It was predictable. Come the last few weeks before the staging of Carnival 2024, the National Carnival Commission (NCC) and the other organising bodies of the festival will contend that the financial allocation by the Government for hosting the festival is “totally insufficient.”
Chairman of the NCC, calypsonian/politician Winston “Gypsy” Peters, has labelled as “inadequate and worrying” the $141 million allocated, $6 million short of last year’s funding, to meet the needs of organising and staging the Carnival.
In a previous editorial comment on hosting and managing elements of Carnival, and most importantly, how this festival is conceived of and planned for, among the points made was the lack of fore-planning; and this of a cultural festival which for decades has demonstrated the potential and ability to become a main economic industry in the context of a limited number of such possibilities.
In essence, what was previously said is the need to remove expenditure on the Carnival from the confines of being part of the annual recurrent expenditure, which varies depending on revenue funds available to the Government.
Placing funding of the Carnival into a budget for economic growth and development, and to begin to perceive of the festival as a cultural-economic creation for internal consumption and for export, are critical to establish and operate a cultural and economic platform.
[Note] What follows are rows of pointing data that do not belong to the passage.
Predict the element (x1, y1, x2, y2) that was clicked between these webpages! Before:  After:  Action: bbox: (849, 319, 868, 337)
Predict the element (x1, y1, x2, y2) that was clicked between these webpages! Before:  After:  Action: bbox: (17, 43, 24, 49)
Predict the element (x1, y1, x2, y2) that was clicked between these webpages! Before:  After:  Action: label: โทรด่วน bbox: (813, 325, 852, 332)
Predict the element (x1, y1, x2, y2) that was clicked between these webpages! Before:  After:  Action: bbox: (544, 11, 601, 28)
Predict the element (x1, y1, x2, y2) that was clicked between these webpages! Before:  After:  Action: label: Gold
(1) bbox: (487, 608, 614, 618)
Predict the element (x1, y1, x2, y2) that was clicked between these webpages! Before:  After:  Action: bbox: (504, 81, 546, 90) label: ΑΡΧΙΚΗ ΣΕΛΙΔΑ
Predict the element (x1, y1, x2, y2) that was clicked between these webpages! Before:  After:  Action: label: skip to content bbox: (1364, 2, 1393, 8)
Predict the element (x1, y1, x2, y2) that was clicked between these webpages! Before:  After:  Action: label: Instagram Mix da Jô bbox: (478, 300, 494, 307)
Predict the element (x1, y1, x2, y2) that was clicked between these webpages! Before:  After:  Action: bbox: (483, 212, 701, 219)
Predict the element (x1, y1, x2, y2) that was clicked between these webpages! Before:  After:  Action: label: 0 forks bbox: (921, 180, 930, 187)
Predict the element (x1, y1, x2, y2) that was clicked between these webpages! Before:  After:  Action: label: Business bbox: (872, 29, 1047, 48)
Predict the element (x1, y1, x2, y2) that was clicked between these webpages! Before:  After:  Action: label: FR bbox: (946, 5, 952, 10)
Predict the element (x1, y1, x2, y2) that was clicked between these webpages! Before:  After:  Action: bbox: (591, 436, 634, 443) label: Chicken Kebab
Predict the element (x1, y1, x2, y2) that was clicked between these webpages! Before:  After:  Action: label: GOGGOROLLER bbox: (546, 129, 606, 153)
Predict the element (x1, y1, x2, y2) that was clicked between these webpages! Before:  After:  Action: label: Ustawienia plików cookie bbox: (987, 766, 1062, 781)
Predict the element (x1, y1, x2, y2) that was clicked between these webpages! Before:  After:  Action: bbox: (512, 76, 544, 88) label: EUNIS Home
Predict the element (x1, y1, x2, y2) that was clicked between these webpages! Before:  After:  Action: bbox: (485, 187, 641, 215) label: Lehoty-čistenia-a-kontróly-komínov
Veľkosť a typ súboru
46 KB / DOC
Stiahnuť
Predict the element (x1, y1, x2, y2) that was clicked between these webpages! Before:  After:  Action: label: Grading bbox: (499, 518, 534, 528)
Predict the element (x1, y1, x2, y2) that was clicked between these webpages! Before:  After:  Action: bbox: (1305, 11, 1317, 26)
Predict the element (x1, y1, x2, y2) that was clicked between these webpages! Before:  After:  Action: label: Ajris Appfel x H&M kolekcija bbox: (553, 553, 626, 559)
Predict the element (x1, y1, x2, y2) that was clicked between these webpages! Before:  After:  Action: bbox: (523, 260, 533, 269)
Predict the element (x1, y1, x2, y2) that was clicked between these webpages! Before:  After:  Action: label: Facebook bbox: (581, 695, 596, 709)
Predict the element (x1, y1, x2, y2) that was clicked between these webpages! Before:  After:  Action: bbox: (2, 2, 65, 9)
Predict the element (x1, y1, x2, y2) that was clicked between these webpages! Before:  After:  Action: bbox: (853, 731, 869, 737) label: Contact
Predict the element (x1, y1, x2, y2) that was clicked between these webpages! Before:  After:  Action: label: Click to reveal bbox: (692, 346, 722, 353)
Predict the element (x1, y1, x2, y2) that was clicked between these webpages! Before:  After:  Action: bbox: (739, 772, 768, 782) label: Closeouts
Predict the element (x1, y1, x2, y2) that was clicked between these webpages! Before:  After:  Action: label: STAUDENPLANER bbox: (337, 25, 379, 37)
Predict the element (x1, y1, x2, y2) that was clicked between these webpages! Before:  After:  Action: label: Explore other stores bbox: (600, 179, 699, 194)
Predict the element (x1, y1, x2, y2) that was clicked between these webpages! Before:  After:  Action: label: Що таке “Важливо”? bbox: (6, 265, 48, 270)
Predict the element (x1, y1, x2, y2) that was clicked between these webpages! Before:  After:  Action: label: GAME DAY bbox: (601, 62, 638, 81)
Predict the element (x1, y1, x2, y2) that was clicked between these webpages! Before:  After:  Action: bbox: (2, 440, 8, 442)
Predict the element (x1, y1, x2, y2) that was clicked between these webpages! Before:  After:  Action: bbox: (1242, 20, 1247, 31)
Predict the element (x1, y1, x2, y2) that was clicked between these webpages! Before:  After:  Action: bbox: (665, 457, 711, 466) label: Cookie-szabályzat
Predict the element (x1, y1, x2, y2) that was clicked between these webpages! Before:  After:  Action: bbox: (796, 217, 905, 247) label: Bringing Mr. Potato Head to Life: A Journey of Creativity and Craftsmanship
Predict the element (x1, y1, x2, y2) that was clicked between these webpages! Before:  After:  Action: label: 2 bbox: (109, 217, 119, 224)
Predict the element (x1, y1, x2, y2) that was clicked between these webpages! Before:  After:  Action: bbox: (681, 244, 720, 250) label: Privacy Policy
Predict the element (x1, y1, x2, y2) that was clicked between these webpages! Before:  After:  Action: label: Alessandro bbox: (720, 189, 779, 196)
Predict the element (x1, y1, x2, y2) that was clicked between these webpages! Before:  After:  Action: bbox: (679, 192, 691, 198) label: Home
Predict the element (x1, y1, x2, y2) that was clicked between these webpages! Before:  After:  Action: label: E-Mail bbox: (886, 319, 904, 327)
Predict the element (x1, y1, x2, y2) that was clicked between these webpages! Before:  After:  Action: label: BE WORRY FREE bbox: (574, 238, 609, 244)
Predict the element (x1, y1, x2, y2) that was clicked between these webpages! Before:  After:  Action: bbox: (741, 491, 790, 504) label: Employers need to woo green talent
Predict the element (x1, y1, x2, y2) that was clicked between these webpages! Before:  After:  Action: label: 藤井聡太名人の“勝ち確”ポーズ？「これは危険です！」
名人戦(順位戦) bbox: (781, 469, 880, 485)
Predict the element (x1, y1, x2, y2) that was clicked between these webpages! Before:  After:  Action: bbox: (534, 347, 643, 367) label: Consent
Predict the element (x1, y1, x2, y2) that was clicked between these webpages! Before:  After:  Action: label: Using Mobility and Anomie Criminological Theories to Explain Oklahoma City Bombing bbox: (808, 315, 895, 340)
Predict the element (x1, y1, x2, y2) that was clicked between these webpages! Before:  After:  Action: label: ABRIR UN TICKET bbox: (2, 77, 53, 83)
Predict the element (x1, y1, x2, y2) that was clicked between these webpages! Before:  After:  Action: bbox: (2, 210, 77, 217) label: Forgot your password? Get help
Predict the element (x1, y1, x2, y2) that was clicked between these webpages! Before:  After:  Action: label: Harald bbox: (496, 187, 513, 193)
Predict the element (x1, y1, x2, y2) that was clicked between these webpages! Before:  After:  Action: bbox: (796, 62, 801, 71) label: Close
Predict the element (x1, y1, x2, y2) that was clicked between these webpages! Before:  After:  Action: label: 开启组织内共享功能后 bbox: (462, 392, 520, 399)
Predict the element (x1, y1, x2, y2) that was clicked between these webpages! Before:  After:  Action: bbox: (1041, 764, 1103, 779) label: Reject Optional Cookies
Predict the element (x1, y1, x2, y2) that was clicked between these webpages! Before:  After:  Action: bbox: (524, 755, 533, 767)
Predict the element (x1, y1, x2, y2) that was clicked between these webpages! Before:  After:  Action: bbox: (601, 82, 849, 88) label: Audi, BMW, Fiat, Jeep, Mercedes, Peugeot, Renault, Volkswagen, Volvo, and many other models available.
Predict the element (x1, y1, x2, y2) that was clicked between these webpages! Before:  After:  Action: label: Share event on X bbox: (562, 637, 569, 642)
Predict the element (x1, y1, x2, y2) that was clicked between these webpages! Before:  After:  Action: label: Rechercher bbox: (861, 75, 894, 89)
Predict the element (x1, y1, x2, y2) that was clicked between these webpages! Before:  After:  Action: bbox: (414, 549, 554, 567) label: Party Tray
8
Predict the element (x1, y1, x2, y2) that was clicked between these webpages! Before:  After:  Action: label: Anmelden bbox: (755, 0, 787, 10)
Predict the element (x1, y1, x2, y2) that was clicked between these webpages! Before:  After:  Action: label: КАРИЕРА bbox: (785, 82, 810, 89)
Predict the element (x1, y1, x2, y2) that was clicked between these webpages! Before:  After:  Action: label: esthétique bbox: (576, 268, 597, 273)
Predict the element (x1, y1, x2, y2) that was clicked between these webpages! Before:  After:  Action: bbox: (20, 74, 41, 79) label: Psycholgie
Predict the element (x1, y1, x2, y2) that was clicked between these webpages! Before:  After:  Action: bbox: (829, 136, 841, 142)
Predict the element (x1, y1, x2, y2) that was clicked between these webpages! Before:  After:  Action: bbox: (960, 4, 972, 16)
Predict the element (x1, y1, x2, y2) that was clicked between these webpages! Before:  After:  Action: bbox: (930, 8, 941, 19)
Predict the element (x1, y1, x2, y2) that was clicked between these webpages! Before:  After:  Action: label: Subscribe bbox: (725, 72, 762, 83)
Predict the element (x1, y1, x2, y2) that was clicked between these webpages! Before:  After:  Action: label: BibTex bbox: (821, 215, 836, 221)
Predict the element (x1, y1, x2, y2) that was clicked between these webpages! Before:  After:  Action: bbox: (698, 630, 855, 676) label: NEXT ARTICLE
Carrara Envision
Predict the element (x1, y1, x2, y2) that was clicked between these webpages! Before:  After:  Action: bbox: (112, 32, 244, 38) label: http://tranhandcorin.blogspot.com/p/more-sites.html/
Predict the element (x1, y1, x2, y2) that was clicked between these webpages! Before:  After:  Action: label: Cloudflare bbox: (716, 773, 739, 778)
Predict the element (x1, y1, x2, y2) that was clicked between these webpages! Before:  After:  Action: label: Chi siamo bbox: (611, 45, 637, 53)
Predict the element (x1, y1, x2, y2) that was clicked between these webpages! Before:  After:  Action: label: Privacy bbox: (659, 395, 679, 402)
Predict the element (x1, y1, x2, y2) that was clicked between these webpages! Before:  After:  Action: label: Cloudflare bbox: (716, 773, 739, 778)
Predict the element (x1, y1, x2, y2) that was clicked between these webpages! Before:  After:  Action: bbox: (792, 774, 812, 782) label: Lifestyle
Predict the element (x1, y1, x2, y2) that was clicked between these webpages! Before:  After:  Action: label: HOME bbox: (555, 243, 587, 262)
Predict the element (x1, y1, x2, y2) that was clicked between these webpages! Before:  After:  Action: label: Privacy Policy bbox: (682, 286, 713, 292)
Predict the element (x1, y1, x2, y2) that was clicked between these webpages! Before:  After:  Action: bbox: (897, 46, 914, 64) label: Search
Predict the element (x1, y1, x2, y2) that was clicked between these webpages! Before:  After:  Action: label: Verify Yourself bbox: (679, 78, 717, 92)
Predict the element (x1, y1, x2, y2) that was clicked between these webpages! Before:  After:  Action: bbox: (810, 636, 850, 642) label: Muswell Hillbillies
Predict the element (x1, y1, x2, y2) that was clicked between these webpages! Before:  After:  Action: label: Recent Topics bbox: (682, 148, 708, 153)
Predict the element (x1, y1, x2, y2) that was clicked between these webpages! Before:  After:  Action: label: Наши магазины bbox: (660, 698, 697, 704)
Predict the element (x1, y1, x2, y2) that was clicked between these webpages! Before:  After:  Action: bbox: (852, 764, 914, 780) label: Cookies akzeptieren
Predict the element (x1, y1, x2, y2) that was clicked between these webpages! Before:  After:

In the context of the country’s relatively narrow range of viable economic activities, we have to make full use of the attractiveness and potential of a Carnival in which we have a competitive advantage. It’s an advantage which spans historical events; spectacular displays and cultural performances; indigenous experiences connected to millions of people here and in the outside world; known market possibilities in the Diaspora, and to those new inductee countries and cultures spread across a wide geographical expanse.
The artistes have to live by their art and to utilise it as a means of their livelihood. Dr JD Elder, one of the renowned creators of the Best Village and the Heritage Festival in Tobago, never got tired of stating, more like preaching, the realisation of the economic possibilities for cultural activities.
The NCC only comes alive just before the Carnival and goes into hibernation when the event is finished.
A full-time, all-year-round commission is needed to bring the carnival artistes, the musicians, mas’ makers and players, the steelbands and calypsonians, bandleaders, the business community, manufacturers, the impresarios, the security officials, the ministry responsible for art and culture, for tourism and the economic planners together, to begin to conceive of making use of this diamond in the rough we have been producing since the late 18th century in its “all-unsophisticatedness”.
According to NCC chairman Peters, in 2022, T&T Carnival generated $1.3 billion; such a figure can easily scale the $2 billion mark.
Moreover, with proper planning of the Carnival, questions about the source and direction of those funds, why and how they were spent, who have been the beneficiaries, and in what direction the Carnival needs to be expanded to contribute to economic expansion and growth are all to be answered by research.
The bottom line of the mental shift required is for us to begin to conceive of the value of our creations.